Nadler: Arguments will not win the day on this, Obama should try KSM in civilian court and KSM gets a stiff sentence out of this. They simply have to do the right thing, people need to see this and this will change the conversation.

Eviatar: Do you see this happening, maybe after the election?

Nadler: Holder wants to. Tremendous push back, police commissioner in NYC said security measures to be taken would shut down Manhattan. Could certainly hold a civilian trial in Southern District of New York, same venue as where crime occurred, crime occurred in several places, could look at Newark, Boston, where planes were hijacked. Important point that civilian trial held, and in constitutional venue.

Serwer: Once you do something like this, you take away the boogeyman factor. This administration, when faced with this problem, has instead retreated.

Audience (Jason Leopold): Can you shed light on the politicization? Republicans aren’t calling for this, it was Democrats who largely supported defunding ACORN, it appears to be Dems supporting the military commissions.
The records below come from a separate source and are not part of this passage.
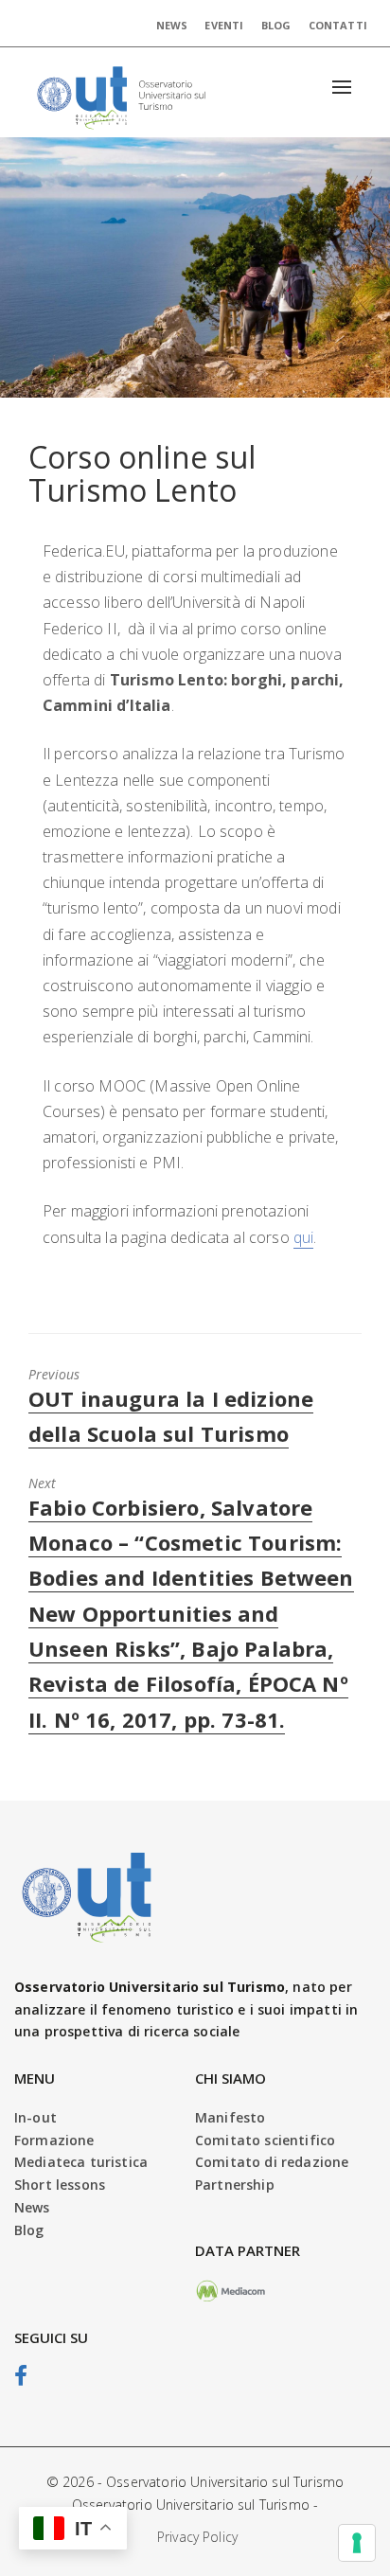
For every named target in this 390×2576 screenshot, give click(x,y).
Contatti (338, 25)
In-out (35, 2117)
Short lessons (59, 2185)
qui (303, 1237)
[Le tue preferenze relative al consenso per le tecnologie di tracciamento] (357, 2543)
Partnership (235, 2185)
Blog (276, 25)
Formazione (54, 2140)
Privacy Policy (197, 2537)
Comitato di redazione (271, 2162)
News (172, 25)
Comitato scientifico (265, 2140)
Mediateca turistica (81, 2162)
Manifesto (230, 2117)
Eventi (223, 25)
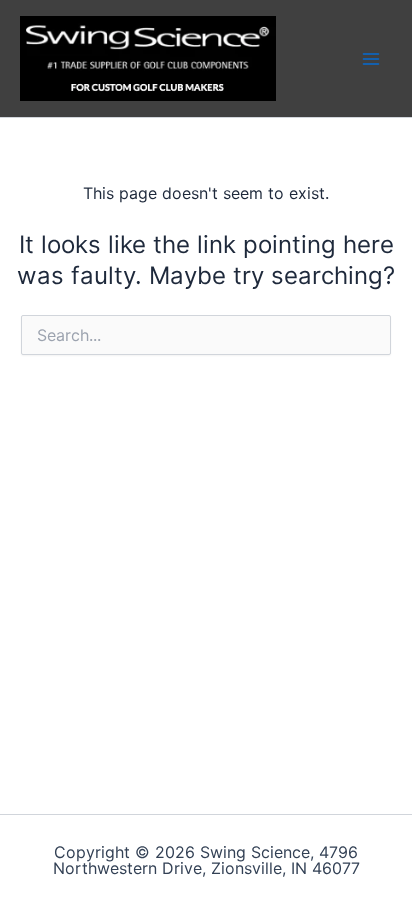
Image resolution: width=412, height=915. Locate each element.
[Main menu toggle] (371, 58)
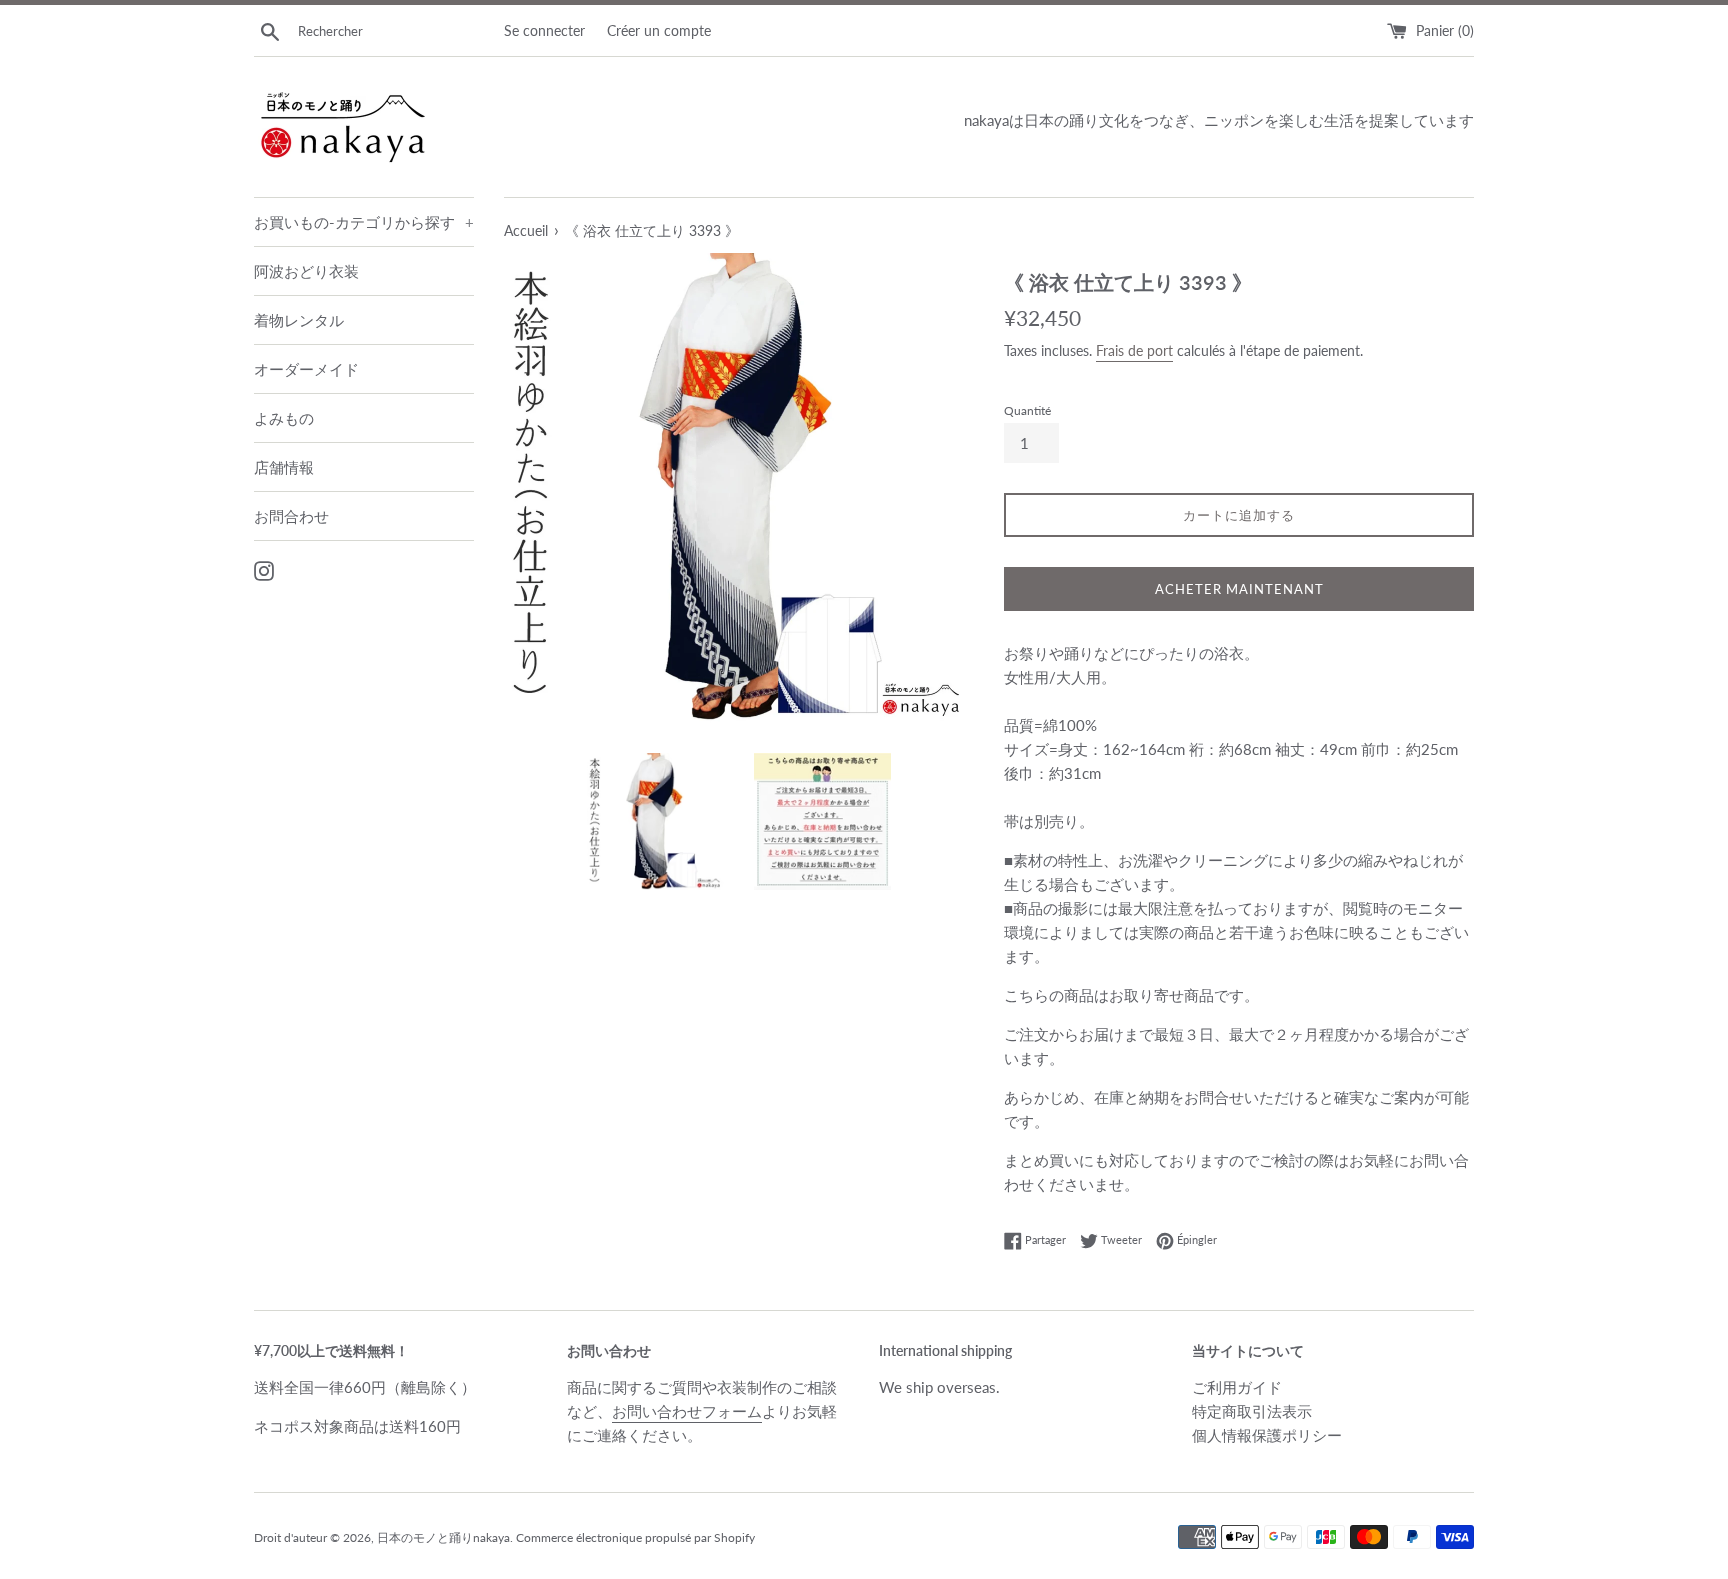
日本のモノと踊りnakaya (443, 1537)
Nadler: Doesn’t know more about the politicization beyond what’s been written. Decision to prosecute KSM and terrorism should be made in the DOJ, not by White House or other entity. In re: ACORN was one of the most shameful situations; there may have been challenges of growth and management of this useful organization, but this was about a smear. Democrats in general didn’t push back but joined the smear.

There is a problem obviously to get anything on the floor of the House that will be interpreted by 30-second television ads that could be construed as “Congressman so-and-so supported terrorism.” There is an effort to protect the marginals.
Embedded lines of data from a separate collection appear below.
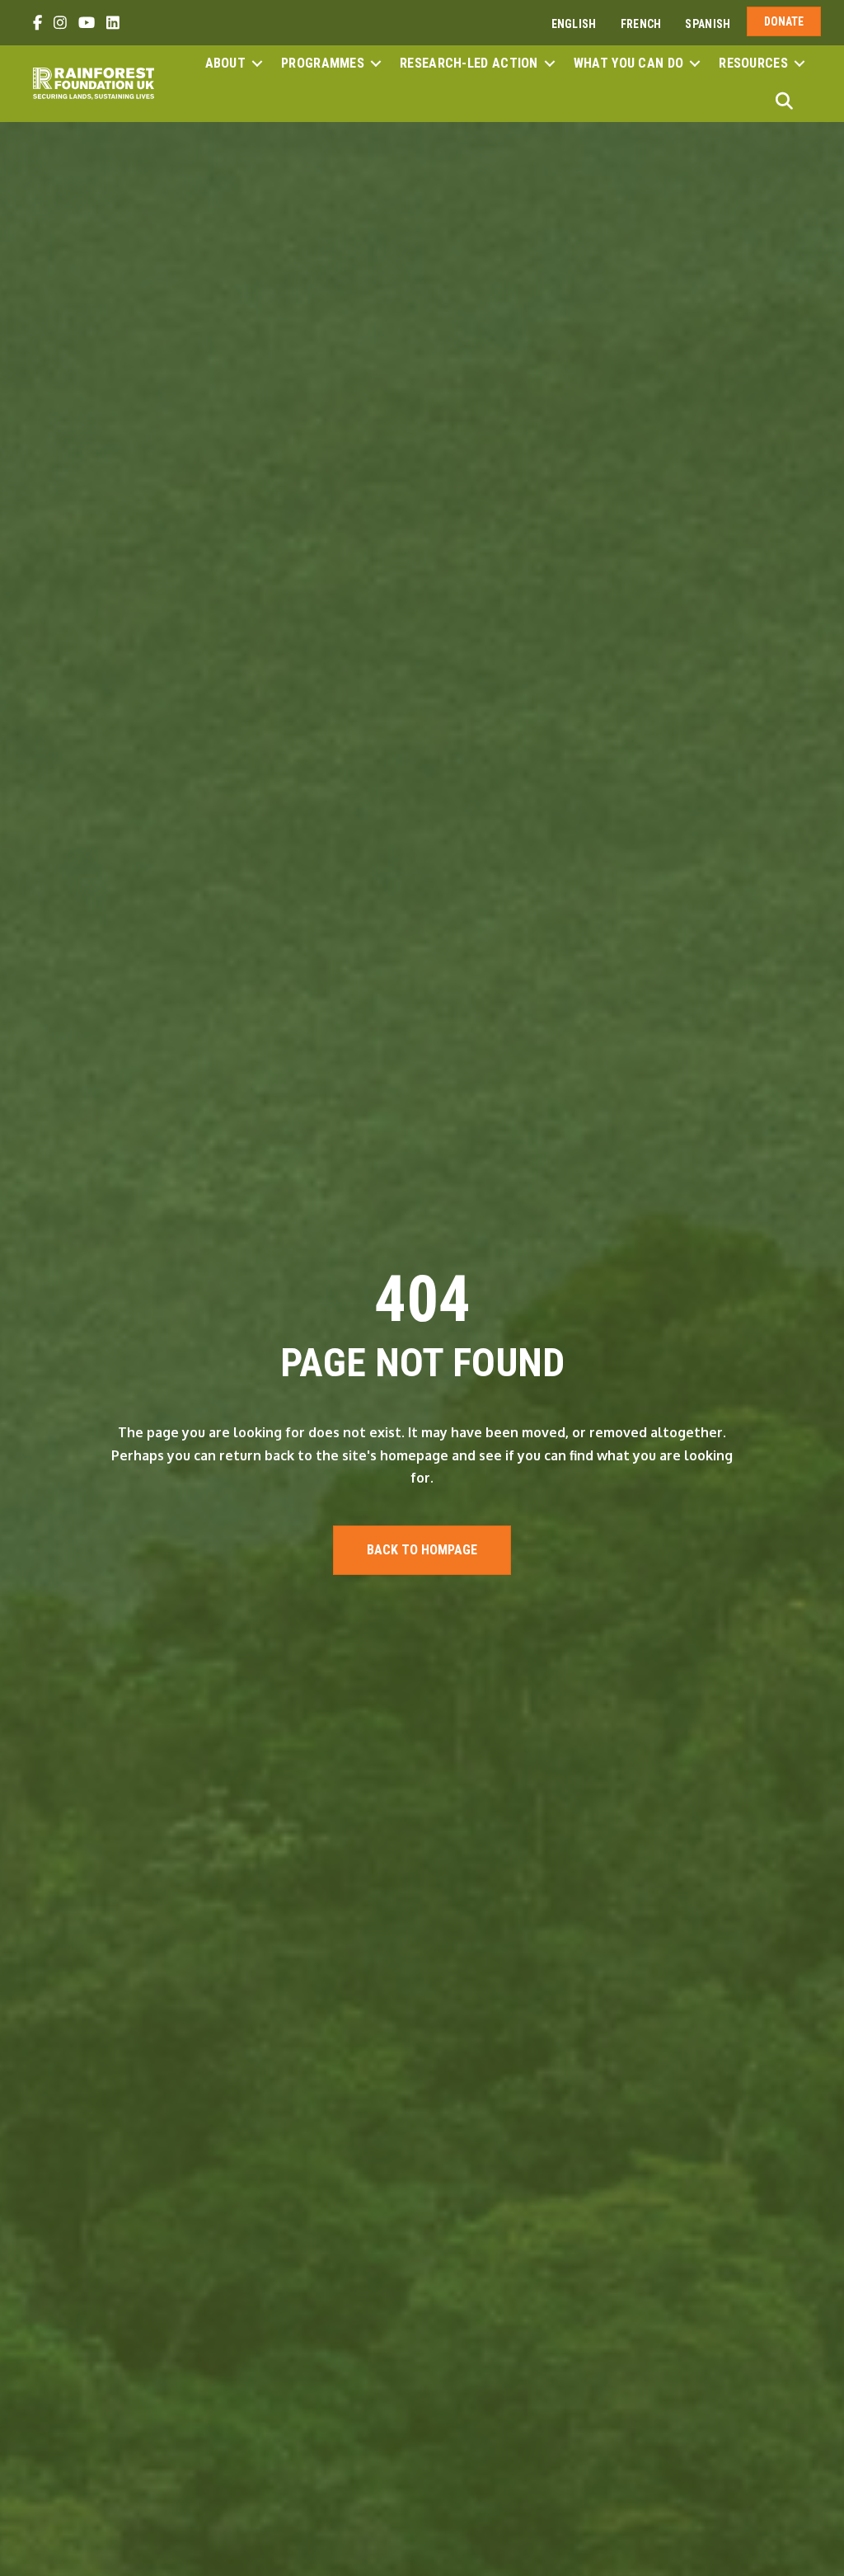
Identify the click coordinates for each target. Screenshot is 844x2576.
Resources (753, 63)
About (225, 63)
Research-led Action (469, 63)
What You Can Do (629, 63)
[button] (257, 63)
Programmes (322, 63)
Wheeler: The numbers so far have kept a Lindsey Graham-John McCain nutso amendment from passing; the Dems threatened have been blue dogs (good riddance). but the numbers are getting closer.

Nadler: Was commenting

Audience (Rachel Meyers, ACLU): Is Article 3 trials in Guantanmo the best we can hope for?
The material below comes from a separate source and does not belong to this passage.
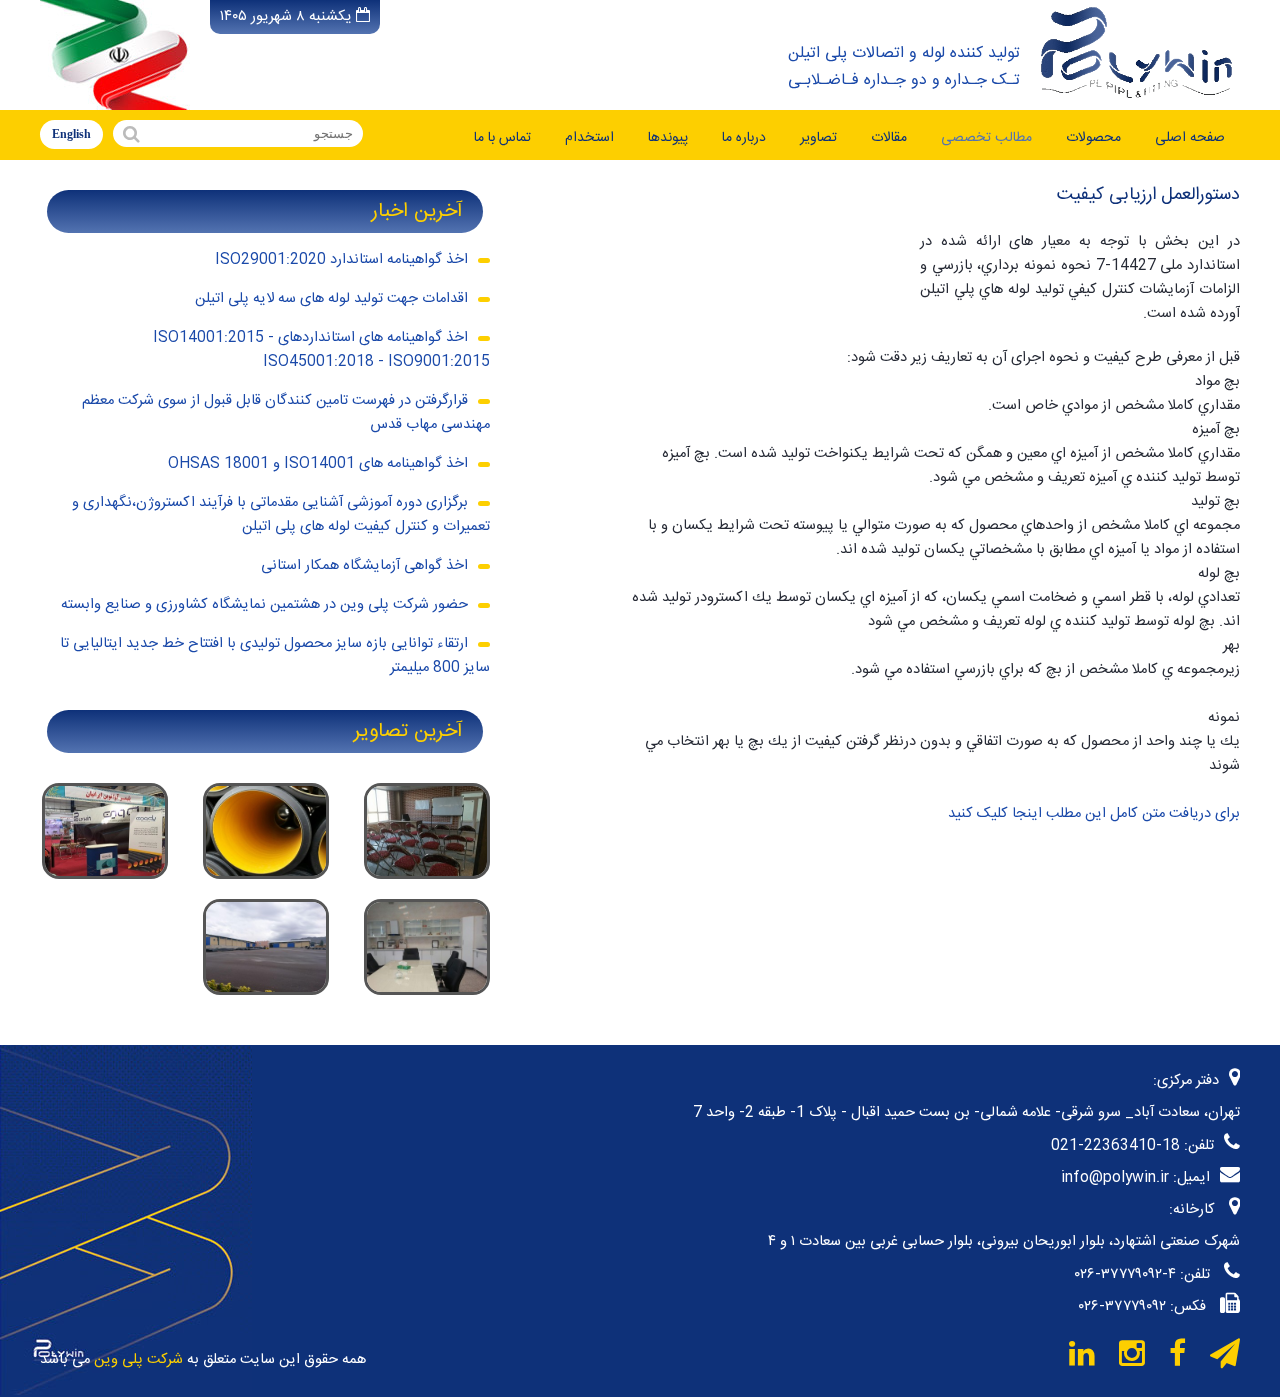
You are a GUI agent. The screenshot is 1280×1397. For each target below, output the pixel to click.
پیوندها (668, 138)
Nadler: Not constitutional, trial in that case doesn’t happen where crime occurred.

Wheeler: The government has been trying to prevent the facts about the interrogator who threatened Omar Khadr with rape and death — facts that show the interrogator was involved in detainee deaths — from being disclosed. Civilian courts typically have more access.

Nadler: Concurs on access.

Wheeler: Is Ghailani’s trial, Abdulmuttalab’s trial going to remove the boogeyman factor?

Serwer: Aside the ability of al Qaeda to claim legitimacy under Islam, these are whackos, some of which are recent converts to al Awakism. It’s like Branch Davidians being called Christians.

Warren: What is the real fear? the radicalization is a red herring. It’s used as leverage. In a pre-9/11 world we knew there were many small groups who were radicalized on their own who’d light their underwear on fire. Other attempts have been labeled subsequent waves of attacks instead of independent events. We conceded defeat to this thinking which will affect us for years to come.

Serwer: Republicans are fighting hard against KSM’s trial in NYC because they lose their fear chip if KSM successfully tried and humiliated in court.


That’s a wrap, folks. Again, this is a rough paraphrase and not an exact transcript. There are several comments which were not captured (and in some cases were quite funny) that video will reveal once we have video processed and loaded.